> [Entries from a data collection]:
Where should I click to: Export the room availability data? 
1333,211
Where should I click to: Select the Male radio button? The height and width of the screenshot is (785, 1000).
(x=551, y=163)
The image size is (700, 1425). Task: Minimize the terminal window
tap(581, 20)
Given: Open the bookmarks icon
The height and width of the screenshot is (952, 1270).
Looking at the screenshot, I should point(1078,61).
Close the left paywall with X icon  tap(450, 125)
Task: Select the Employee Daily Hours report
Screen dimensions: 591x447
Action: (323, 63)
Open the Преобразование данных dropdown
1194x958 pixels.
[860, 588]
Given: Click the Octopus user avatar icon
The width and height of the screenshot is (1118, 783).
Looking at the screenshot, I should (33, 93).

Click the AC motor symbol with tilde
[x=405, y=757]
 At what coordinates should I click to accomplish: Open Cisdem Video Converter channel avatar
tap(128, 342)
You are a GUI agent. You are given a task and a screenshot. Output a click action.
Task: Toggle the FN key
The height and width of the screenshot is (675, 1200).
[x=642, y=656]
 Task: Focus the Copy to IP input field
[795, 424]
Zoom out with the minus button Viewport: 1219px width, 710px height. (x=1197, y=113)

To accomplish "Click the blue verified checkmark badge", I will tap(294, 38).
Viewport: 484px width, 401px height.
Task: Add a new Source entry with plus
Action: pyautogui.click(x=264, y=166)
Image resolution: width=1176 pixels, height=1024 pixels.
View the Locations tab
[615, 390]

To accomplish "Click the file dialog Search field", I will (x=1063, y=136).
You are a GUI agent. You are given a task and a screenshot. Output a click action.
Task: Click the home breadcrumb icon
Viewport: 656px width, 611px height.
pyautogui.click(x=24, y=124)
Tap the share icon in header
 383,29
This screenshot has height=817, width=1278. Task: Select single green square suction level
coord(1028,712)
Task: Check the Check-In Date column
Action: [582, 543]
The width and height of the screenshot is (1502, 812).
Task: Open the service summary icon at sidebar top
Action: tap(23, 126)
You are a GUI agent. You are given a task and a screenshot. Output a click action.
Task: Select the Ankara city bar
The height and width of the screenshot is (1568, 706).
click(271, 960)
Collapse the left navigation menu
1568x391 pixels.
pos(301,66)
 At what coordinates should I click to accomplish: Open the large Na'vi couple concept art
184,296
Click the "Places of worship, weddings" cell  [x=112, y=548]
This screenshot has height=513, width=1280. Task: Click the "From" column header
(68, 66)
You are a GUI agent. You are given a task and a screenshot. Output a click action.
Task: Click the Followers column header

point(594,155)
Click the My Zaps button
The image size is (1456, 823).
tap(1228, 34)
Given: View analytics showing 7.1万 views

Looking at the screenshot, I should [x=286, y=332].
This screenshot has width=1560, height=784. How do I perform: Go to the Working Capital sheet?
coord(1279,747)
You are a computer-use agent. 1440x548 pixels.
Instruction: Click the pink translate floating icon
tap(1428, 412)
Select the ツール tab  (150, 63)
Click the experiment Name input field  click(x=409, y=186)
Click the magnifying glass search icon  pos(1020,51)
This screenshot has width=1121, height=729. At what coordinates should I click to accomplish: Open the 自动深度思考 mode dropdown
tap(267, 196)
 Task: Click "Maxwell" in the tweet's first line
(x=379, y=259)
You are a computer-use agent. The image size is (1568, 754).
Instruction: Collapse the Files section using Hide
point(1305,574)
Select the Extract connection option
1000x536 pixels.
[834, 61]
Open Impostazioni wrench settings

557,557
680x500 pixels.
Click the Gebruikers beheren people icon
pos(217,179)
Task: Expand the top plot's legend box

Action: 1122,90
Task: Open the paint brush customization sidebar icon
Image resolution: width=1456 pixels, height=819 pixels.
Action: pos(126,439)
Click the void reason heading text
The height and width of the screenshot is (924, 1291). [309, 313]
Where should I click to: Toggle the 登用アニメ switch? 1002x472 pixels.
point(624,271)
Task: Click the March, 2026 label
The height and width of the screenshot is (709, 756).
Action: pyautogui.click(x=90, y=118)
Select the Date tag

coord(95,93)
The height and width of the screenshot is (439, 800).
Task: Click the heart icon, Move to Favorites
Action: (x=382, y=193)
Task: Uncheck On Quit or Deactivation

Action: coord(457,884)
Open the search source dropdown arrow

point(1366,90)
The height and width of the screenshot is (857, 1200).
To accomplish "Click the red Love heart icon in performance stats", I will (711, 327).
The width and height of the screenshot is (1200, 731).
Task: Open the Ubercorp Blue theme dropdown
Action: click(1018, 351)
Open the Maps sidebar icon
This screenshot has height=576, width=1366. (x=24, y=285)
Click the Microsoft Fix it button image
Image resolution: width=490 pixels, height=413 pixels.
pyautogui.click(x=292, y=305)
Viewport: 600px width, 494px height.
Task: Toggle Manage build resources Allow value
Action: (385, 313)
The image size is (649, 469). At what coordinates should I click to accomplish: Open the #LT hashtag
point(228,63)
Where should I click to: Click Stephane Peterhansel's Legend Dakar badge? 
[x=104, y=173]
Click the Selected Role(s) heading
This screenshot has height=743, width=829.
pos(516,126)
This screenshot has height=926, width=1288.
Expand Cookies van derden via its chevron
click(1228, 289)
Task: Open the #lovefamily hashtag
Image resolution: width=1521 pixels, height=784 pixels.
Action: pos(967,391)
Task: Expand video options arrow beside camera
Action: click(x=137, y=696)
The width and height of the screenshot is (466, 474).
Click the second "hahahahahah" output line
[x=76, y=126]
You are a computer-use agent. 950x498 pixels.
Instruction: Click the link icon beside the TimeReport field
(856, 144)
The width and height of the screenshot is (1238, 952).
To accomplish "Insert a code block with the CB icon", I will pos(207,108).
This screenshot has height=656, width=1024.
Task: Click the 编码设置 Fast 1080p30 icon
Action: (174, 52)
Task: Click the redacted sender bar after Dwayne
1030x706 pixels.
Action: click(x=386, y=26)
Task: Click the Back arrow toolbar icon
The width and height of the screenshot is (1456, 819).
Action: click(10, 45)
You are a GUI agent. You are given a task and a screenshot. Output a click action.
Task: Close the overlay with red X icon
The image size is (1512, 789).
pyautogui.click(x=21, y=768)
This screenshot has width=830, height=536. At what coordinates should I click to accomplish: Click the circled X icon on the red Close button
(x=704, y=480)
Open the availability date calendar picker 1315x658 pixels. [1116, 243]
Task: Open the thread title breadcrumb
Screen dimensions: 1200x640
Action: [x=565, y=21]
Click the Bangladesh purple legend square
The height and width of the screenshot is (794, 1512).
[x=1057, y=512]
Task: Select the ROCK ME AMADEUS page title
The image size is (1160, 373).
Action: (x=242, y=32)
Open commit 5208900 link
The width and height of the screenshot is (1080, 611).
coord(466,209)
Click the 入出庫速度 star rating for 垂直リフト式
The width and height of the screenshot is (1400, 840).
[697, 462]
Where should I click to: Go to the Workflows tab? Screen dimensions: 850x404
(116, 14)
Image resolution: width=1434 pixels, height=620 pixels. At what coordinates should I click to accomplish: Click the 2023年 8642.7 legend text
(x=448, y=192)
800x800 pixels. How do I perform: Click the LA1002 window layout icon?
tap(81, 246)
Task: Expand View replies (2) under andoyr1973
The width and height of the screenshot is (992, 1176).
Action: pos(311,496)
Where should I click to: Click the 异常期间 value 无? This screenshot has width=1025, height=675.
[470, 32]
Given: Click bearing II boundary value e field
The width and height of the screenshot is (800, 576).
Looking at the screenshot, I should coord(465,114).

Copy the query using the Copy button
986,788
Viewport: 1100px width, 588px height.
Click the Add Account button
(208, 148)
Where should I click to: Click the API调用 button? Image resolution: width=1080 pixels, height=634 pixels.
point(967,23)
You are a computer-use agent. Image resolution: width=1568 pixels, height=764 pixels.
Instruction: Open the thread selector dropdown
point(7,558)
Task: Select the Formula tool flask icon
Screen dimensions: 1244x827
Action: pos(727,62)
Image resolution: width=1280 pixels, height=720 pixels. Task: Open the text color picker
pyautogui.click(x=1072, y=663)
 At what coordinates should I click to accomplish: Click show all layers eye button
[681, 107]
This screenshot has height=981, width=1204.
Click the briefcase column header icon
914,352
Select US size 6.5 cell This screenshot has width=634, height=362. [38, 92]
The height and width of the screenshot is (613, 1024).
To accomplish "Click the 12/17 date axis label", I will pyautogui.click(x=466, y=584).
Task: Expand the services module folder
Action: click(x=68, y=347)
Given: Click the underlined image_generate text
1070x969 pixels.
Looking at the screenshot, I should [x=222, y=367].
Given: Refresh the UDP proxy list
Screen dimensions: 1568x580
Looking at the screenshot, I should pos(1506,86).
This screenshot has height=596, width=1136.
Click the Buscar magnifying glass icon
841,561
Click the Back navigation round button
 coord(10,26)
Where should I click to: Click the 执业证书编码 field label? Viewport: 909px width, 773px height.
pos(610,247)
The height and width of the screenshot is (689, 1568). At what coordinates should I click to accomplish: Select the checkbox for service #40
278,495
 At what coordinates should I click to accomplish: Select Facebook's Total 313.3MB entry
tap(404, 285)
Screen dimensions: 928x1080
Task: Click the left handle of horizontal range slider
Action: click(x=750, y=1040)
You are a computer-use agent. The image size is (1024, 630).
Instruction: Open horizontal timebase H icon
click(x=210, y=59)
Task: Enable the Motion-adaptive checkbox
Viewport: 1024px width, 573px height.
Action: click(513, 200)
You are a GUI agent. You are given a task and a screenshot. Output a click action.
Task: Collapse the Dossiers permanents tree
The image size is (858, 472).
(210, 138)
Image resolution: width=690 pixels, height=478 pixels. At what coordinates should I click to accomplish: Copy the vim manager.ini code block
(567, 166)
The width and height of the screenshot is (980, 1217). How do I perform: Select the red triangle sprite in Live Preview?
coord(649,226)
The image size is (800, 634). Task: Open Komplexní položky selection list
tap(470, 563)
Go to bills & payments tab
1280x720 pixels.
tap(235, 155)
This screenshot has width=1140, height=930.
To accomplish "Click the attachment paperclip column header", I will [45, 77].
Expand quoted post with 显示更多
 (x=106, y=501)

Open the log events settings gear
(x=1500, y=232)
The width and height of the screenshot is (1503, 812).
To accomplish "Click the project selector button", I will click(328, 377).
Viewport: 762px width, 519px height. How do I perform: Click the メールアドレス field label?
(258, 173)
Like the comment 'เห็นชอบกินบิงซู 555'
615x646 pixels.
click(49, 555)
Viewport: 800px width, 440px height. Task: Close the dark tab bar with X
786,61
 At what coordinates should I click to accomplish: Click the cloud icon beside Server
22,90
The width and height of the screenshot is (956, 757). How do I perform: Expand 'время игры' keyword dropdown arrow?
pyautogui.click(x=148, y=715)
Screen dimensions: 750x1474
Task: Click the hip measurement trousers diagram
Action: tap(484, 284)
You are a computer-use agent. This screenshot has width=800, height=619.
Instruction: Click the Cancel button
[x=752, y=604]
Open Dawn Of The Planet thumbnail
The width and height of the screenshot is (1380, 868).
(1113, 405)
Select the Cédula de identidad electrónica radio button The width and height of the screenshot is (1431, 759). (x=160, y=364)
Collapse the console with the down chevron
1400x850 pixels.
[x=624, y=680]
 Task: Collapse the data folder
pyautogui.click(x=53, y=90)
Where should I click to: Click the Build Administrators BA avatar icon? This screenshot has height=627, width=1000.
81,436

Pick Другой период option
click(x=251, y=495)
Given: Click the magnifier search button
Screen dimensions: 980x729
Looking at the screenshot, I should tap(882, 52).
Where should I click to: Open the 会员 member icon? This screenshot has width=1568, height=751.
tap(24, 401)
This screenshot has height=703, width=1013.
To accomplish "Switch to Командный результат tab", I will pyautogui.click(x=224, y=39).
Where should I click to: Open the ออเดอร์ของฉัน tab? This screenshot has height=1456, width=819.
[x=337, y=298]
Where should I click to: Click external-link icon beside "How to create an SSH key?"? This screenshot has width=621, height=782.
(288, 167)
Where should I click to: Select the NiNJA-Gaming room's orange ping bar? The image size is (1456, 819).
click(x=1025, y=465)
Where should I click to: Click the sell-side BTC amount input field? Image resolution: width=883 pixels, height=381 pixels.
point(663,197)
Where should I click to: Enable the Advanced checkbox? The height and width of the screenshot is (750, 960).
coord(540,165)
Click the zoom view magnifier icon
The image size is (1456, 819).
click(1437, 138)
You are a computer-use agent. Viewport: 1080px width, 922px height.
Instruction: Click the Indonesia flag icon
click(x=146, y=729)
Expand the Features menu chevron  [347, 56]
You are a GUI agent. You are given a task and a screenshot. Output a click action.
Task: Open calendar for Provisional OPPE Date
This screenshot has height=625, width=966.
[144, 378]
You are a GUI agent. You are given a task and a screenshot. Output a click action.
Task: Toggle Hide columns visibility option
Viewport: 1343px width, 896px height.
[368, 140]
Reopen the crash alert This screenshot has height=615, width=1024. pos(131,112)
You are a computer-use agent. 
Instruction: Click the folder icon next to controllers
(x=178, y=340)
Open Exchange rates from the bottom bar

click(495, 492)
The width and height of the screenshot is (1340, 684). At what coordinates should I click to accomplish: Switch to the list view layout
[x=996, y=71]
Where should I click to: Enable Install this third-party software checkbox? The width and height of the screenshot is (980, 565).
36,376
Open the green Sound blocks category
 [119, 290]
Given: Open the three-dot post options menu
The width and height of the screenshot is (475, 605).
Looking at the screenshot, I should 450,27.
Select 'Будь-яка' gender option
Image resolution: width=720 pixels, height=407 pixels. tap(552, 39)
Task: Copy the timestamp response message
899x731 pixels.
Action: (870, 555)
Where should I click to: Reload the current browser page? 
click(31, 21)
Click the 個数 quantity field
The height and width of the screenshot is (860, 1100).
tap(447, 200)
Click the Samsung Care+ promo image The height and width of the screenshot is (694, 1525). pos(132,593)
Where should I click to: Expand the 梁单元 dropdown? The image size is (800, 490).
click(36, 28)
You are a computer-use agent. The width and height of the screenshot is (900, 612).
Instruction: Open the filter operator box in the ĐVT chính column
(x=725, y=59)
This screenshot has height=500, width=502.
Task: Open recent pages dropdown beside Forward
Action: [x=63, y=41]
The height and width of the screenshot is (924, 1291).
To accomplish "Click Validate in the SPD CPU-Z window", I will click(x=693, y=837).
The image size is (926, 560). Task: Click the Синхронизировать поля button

> [PROBLEM DETAILS]:
Rewrite the entries from the line containing "tweet's first line" up to and including the line containing "pos(516,126)", changing "Where should I click to" to "Where do I click to" and keeping everything else the same.

> [EXERCISE RESPONSE]:
 Task: Click "Maxwell" in the tweet's first line
(x=379, y=259)
You are a computer-use agent. The image size is (1568, 754).
Instruction: Collapse the Files section using Hide
point(1305,574)
Select the Extract connection option
1000x536 pixels.
[834, 61]
Open Impostazioni wrench settings

557,557
680x500 pixels.
Click the Gebruikers beheren people icon
pos(217,179)
Task: Expand the top plot's legend box

Action: 1122,90
Task: Open the paint brush customization sidebar icon
Image resolution: width=1456 pixels, height=819 pixels.
Action: pos(126,439)
Click the void reason heading text
The height and width of the screenshot is (924, 1291). [309, 313]
Where do I click to: Toggle the 登用アニメ switch? 1002x472 pixels.
point(624,271)
Task: Click the March, 2026 label
The height and width of the screenshot is (709, 756).
Action: pyautogui.click(x=90, y=118)
Select the Date tag

coord(95,93)
The height and width of the screenshot is (439, 800).
Task: Click the heart icon, Move to Favorites
Action: (x=382, y=193)
Task: Uncheck On Quit or Deactivation

Action: coord(457,884)
Open the search source dropdown arrow

point(1366,90)
The height and width of the screenshot is (857, 1200).
To accomplish "Click the red Love heart icon in performance stats", I will (711, 327).
The width and height of the screenshot is (1200, 731).
Task: Open the Ubercorp Blue theme dropdown
Action: click(1018, 351)
Open the Maps sidebar icon
This screenshot has height=576, width=1366. (x=24, y=285)
Click the Microsoft Fix it button image
Image resolution: width=490 pixels, height=413 pixels.
pyautogui.click(x=292, y=305)
Viewport: 600px width, 494px height.
Task: Toggle Manage build resources Allow value
Action: (385, 313)
The image size is (649, 469). At what coordinates should I click to accomplish: Open the #LT hashtag
point(228,63)
Where do I click to: Click Stephane Peterhansel's Legend Dakar badge? 
[x=104, y=173]
Click the Selected Role(s) heading
This screenshot has height=743, width=829.
pos(516,126)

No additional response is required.